Besides providing plant-based food and a source of clean air, controlled artificial photosynthesis reactions on the station could supply visiting spacecraft with rocket fuel based on oxygen and hydrocarbons (primarily ethylene). This could potentially develop into an interesting technology for at least partial refueling in orbit.
Controlled experiments with a wide variety of plants on the ISS and Tiangong also help gain the necessary understanding of plant biology in space. In the future, this knowledge will form the basis for developing systems for long-duration space missions and will likely be used during the first colonizing expeditions to the Moon and Mars, providing personnel at those bases with access to fresh plant fiber, similar to that on Earth.
Next-generation life support systems
With the evolution of spacecraft and plans for further colonizing missions to the Moon and Mars, the need arose to improve life support systems. NASA has already launched the Next Generation Life Support (NGLS) program, which is aimed at developing new technologies for environmental control and life support systems (ECLS), as well as spacesuits for extravehicular activity. The agency states that the main goal of NGLS is to change the existing rules of the game by developing new life support system standards that will ensure human presence in the Solar System in the future.
Today, NGLS is concerned with four key areas:
- High Performance EVA Glove (HPEG): High-performance extravehicular activity gloves that provide astronauts with previously unavailable freedom of movement — especially important for precise repairs or equipment replacement on orbital stations and spacecraft.

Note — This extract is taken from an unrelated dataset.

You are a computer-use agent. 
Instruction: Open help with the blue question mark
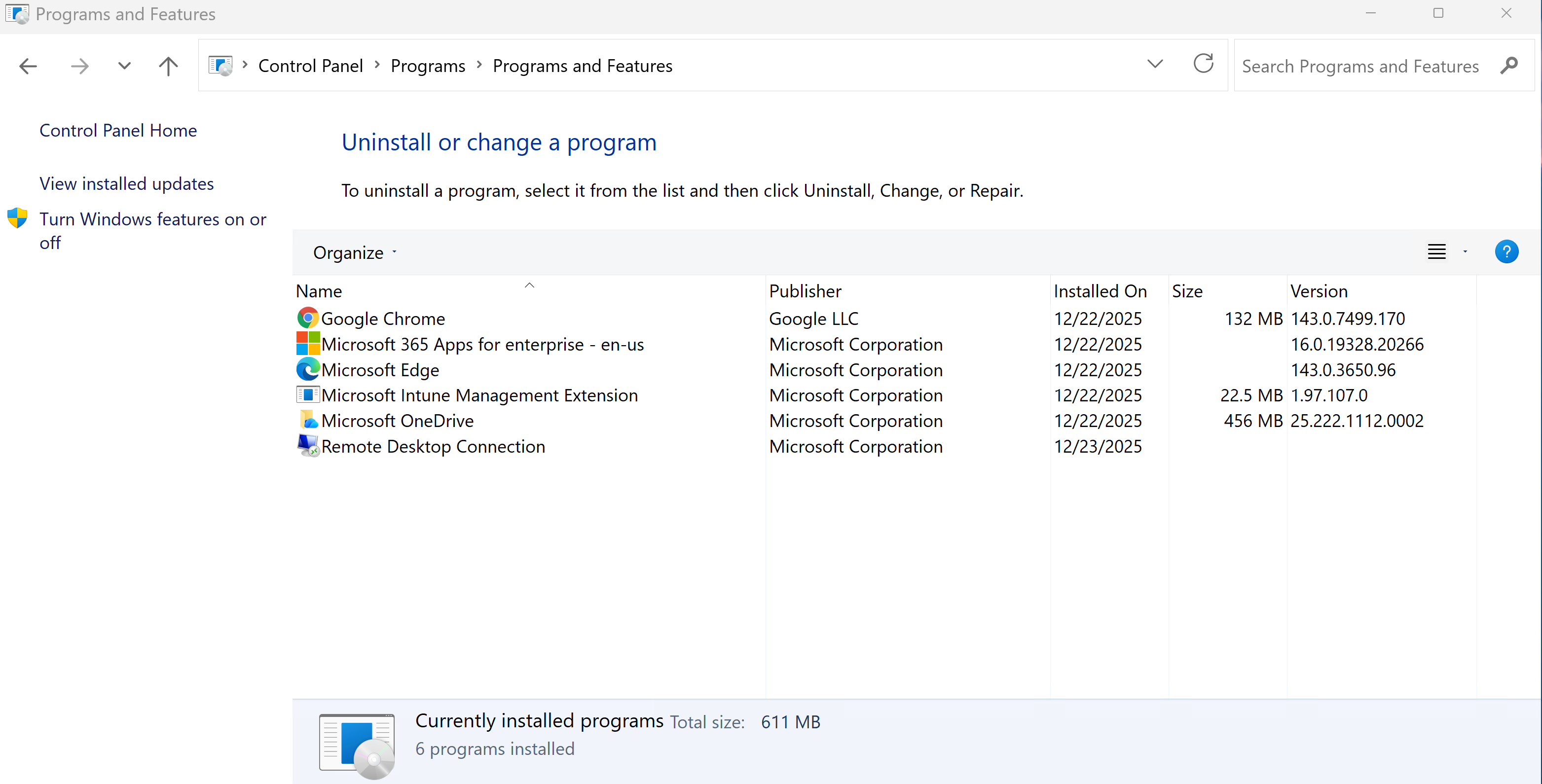coord(1506,252)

Current spacesuits used on the ISS were designed during the Space Shuttle era and were intended mainly for vacuum and microgravity use in low Earth orbit. These bulky suits have rather limited flexibility, especially the gloves, which need to be made suitable for use on planetary surfaces.
- SpaceCraft Oxygen Recovery (SCOR): Oxygen regeneration systems for spacecraft. This is another cornerstone of NGLS, focused on developing new air supply and closed-loop purification systems.
- Bioregenerative Life Support Systems (BRLSS): Artificial ecosystems that replicate natural cycles similar to those on Earth. Their goal is to sustain human life in the isolated environment of a spacecraft or on other planets. Unlike traditional physico-chemical systems that mainly recycle air and water, BRLSS also integrates organic components (plants, microbes, and sometimes aquaponic systems for fish farming) to produce food, regenerate air and water, and recycle organic waste into fertilizers for new plants, thus closing the loop.
- In Situ Resource Utilization (ISRU): Utilizing local resources will play a key role in colonizing missions. This includes not only finding construction materials but also extracting potable and technical water, producing oxygen, and even fuel for spacecraft (based on oxygen and hydrogen extracted locally at the planetary base). The main goal of ISRU is to create a “living off local resources” paradigm, significantly reducing the cost and logistical complexity of space missions.
Projects like NASA’s MOXIE (Mars Oxygen In-Situ Resource Utilization Experiment) or ESA’s MELiSSA initiative offer new approaches for future deep space exploration. They focus primarily on improving recycling technologies, integrating ISRU principles, and enhancing energy efficiency and system closure. These next-generation life support systems will support human space travel, paving the way for possible colonization of other planets in the Solar System.